Say what you will about Metrolink, make fun of the bawdy advertising in the back of the RFT, but don’t insult their excellent, professional reporters, and the revealing work they do for St. Louis week after week.

— Nick Kasoff
8:35 am August 28th, 2008

What level of criminal and anti-social behaviors should we ignore to avoid the PD’s “racism” label? Prediction: Over the next several weeks leading to the election racism will replace man made global warming as the leftist propaganda tool of choice.

— A#
9:15 am August 28th, 2008

Centrist-I believe the easy answer to your question(s) is that it is easier to alter the behavior/lifestyle of the majority who act correclty in society than it is to confront and attempt to alter the behavior of the minority. We certainly don’t want to confront these bad guys and maybe upset and anger them.

— slamfist
9:55 am August 28th, 2008

When witnesses see thugs rob from stores then run to the metrolink, how are we supposed to think they got there? Would the Post Disgrace have us believe that they drove to the Galleria, committed their crimes, then left on the Metro, go up to U City, then return to the Galleria to get their car back?

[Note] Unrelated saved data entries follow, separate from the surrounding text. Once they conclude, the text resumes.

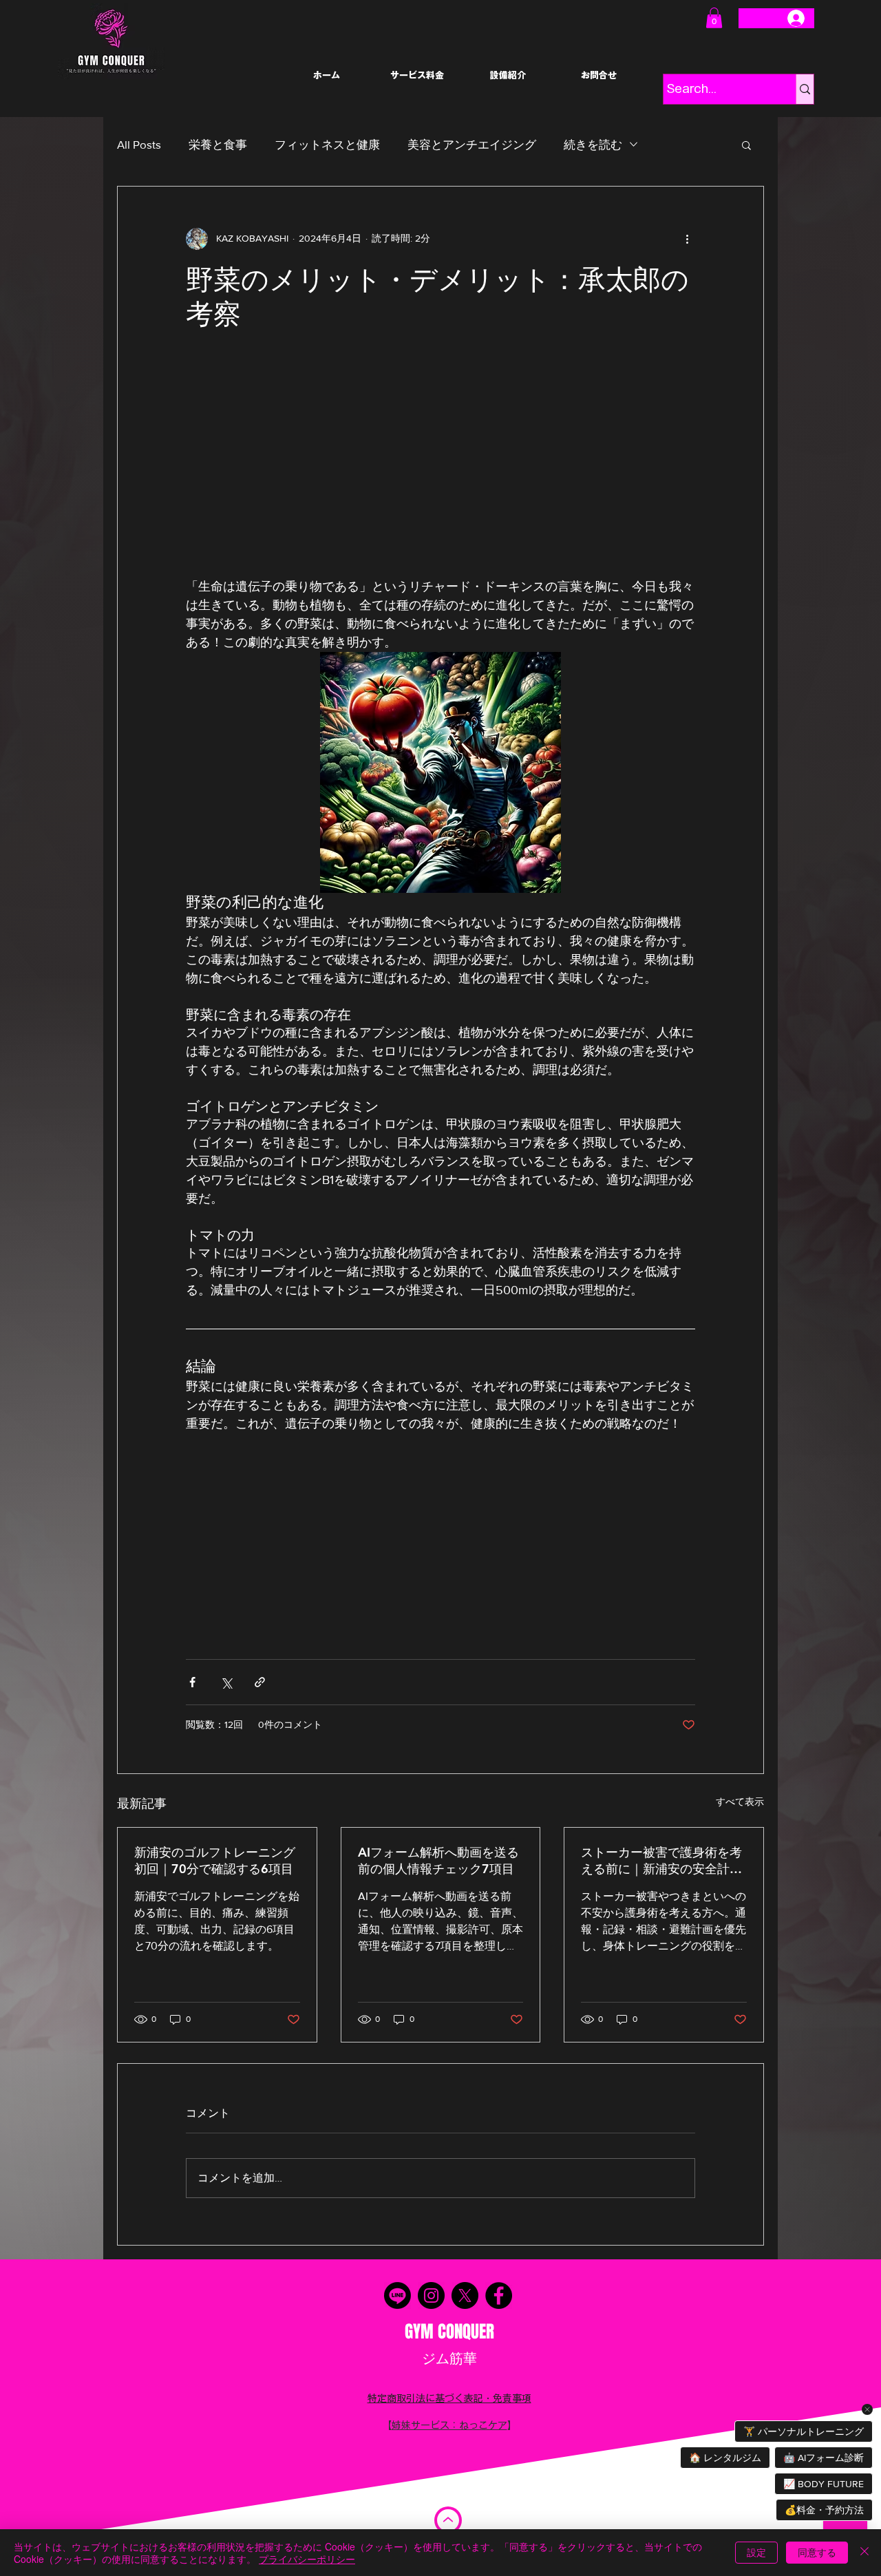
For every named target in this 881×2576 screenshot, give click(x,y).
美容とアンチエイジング (471, 144)
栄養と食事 (218, 144)
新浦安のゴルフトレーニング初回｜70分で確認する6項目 (214, 1860)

— Si Vis Pacem Para Bellum
9:57 am August 28th, 2008

Metro does need to step up enforcement of non-paying riders. Of the 20 or so times I’ve ridden they only checked my ticket once, and that was years ago. That would take care of part of the crime and budget problem.

— Keith
1:43 pm August 28th, 2008

Nick, perhaps I should cancel my PD subscription and read the RFT instead.
Apparently they are the only “news”paper in town still involved in journalism that doesn’t involve the governor’s office. The PD, and in particular the Editorial Page, is getting more pathetic by the day.

— A CENTRIST
3:48 pm August 28th, 2008

When is our society gonna get the big clue??
The cops - even mighty Metrolink cops - cannot be everywhere.
Every store in which you shop could have shoplifters.
Every sports arena you enter could have a lunatic waiting to ambush his ex-girlfriend’s new boyfriend.
Every mass transit station you use could be visited by a group of sociopathic thugs bent on violence for violence’s sake.
The laws of Missouri state that a motor vehicle driver travelling “peaceably through the state” can transport a firearm without breaking the law, meaning that if you are a law-abiding citizen travelling through Missouri on public roads you may carry a gun for personal protection and be perfectly within the law.
So when are we, as a society, going to allow perfectly law-abiding citizens to carry concealed weapons on our mass transit systems?
Because the bad guys ALREADY DO.
Criminals break the law.
Don’t make me into a criminal if I carry a gun onto Metrolink for my own personal protection.